Sex based differences were tested systematically in two independent samples from the Northeastern USA and North India using the same procedures. The clinical variables were obtained from five interview instruments.
Among the US participants, the number of significant differences exceeded chance predictions (15/240 variables significant at p<0.02, 6.25%; expected number of significant differences: 5). Similarly, a greater than expected number of variables differed significantly between men and women among the Indian subjects (13/230 differences at p<0.02, 5.65%; expected: 5). One of these variables significantly differed in both samples (lifetime abuse of cannabis). When multivariate analyses were conducted in the combined US and Indian samples sex based differences remained for only four variables: course of the illness, history of inappropriate emotions, marital status and number of children.
Sex based differences in SZ/schizoaffective disorder are present in the USA and India at greater than chance probabilities. The majority of the variables differ across the samples. The biological underpinnings of these variables need further investigation.
There has been extensive interest in sex differences in schizophrenia (SZ). The research runs the gamut from large scale epidemiological studies to smaller studies describing diagnostic and clinical differences. Some studies, including meta-analyses, suggest a modest increase in the incidence and prevalence of SZ among men.1-3 More substantive differences in clinical features, particularly severity have been documented repeatedly. Women with SZ report affective symptoms, auditory hallucinations and persecutory delusions more frequently, with lower prevalence of smoking and substance abuse.4 These authors also reported that male patients had more negative symptoms and cognitive deficits. Though a prospective, double blind placebo controlled trial comparing 24 male and 20 female patients did not find significant sex-based differences,5 an extensive review suggested that optimal antipsychotic maintenance regimens differ between women and men.6 A review of 76 studies on tardive dyskinesia (TD), published through 1989 suggested a significantly higher prevalence in women (26.6%) than in men (21.6%), with a tendency for more severe TD among women.7
There is substantial evidence that men with SZ suffer a more severe form of the illness and a more malignant course than women.8 Women also have significantly better social function.4,9-11 Men are more likely to have an earlier age at onset, a variable correlated with more severe illness.12-14 Sex significantly influenced global measures of function in a two year follow-up of 200 patients.15 A systematic meta-analysis of twenty three studies detected a highly significant association between male sex and deficit SZ [pooled odds ratio (OR)=1.75].16 Women with SZ exhibited a less deteriorated course of illness.17 Not all studies have consistently reported a more severe form of illness among men.11 Ten year follow up of 141 first admitted patients and patients with schizophreniform disorder reported no significant difference between men and women in clinical outcome.18 Other conflicting results have also been reported.19,20 These differences likely reflect the heterogeneity of presentation of SZ, the likely impact of sample size variation and even subtle diagnostic differences.21
Under the assumption that the sex differences reflect the impact of factors that are inherent to the disorder, many investigators have explored biological factors. Some studies have revealed differences in imaging variables22,23 as well as chromosome related differences.24 The most extensive focus has been on hormonal differences, possibly related to dopamine dysfunction.14,25-28
It has been suggested that the later onset among women may be related to a protective effect of estrogens.28 Convincing biological explanations for sex related clinical differences have not been obtained, possibly because such explanations do not take into account diverse influences, including social variables.4,29-31
Almost all these data originate from Caucasian samples, but there is some evidence for ethnic variation with regard to these differences. For example, the well established sex difference in age at onset has not been detected in four studies from the Indian sub-continent.32-35 Another group found that Asian patients had lower prevalence of TD than North American, European, and African patients.7 Thus, cross-ethnic studies may provide additional insights into the sex differences in SZ.

- Data extract
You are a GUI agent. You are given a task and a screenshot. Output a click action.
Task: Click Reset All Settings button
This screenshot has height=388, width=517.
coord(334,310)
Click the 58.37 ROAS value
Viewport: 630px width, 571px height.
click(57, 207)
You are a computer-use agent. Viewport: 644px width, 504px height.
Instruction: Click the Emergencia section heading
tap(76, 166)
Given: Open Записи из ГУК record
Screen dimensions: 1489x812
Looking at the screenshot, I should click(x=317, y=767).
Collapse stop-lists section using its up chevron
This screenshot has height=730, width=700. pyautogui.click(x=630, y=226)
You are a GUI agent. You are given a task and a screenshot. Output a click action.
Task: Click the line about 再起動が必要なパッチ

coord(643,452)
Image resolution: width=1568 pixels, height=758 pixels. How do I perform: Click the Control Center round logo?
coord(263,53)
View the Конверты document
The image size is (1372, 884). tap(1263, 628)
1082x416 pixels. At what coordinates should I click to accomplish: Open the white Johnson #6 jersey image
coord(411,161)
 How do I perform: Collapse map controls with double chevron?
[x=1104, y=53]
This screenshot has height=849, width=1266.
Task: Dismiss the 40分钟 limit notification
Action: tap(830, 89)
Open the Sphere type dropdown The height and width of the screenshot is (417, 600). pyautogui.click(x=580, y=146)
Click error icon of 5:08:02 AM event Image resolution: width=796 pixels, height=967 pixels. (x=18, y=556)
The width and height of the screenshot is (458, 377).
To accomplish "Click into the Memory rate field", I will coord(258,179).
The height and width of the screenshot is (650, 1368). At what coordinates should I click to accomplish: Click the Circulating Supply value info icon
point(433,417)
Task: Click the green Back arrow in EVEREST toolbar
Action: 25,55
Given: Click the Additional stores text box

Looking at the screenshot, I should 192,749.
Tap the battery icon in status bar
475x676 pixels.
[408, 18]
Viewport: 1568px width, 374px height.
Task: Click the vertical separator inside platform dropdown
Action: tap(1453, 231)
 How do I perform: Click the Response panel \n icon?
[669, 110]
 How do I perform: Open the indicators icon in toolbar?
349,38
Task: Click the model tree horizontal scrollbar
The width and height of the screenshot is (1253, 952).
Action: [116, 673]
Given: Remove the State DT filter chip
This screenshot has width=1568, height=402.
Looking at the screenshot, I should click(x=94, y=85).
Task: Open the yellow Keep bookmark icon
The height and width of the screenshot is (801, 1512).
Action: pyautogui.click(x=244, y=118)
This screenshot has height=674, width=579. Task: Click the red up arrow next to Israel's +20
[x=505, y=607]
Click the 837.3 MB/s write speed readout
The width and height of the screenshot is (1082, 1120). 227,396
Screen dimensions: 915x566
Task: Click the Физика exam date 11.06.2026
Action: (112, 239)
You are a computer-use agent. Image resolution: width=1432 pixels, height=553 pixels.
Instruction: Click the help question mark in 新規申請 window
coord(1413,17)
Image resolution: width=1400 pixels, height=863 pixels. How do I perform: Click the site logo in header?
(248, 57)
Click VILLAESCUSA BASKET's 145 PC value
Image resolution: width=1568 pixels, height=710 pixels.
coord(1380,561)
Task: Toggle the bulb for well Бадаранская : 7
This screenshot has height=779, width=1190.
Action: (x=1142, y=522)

- Task requirements
(1) Translate this sentence from the passage on sex differences in schizophrenia into Spanish: "The majority of the variables differ across the samples."
(2) Pick up the passage on sex differences in schizophrenia after its last sentence and carry it on.

- Results by task
(1) La mayoría de las variables difieren entre las muestras.

(2)
We have analyzed differences among men and women in relation to clinical variation in two large independent samples, one recruited from north eastern USA and another from northern India. Both samples were recruited and evaluated using the same designs, enabling meaningful comparisons.
We aimed to identify variables with sex based differences that were consistent across the Indian and US samples. To reduce the likelihood of false positive results, analyses were conducted in two stages. In view of likely cross-national differences, we initially analyzed the samples separately using univariate analyses (Stage I). Only variables that remained significant following conservative Bonferoni corrections were retained for further analysis. These variables were used as dependent variables in multivariate analyses that included site as well as key demographic and clinical variables as covariates (Stage II).
Patients with SZ or schizoaffective disorder were recruited from treatment facilities in US and India as described.36,37 The primary recruitment sites were Dr. Ram Manohar Lohia Hospital (RML), a publicly funded tertiary care center providing inpatient and outpatient care New Delhi, India and University of Pittsburgh, USA. Participants were sought among inpatients and outpatients at publicly funded hospitals and private clinics in both cities, so as to sample from the spectrum of care available at each site. Recruiters approached various psychiatrists in different private and public hospitals and requested the psychiatrists to refer willing persons with SZ or schizoaffective patients for the participation. The consented individuals were referred to us and after documenting informed consent, they were enrolled in to the study.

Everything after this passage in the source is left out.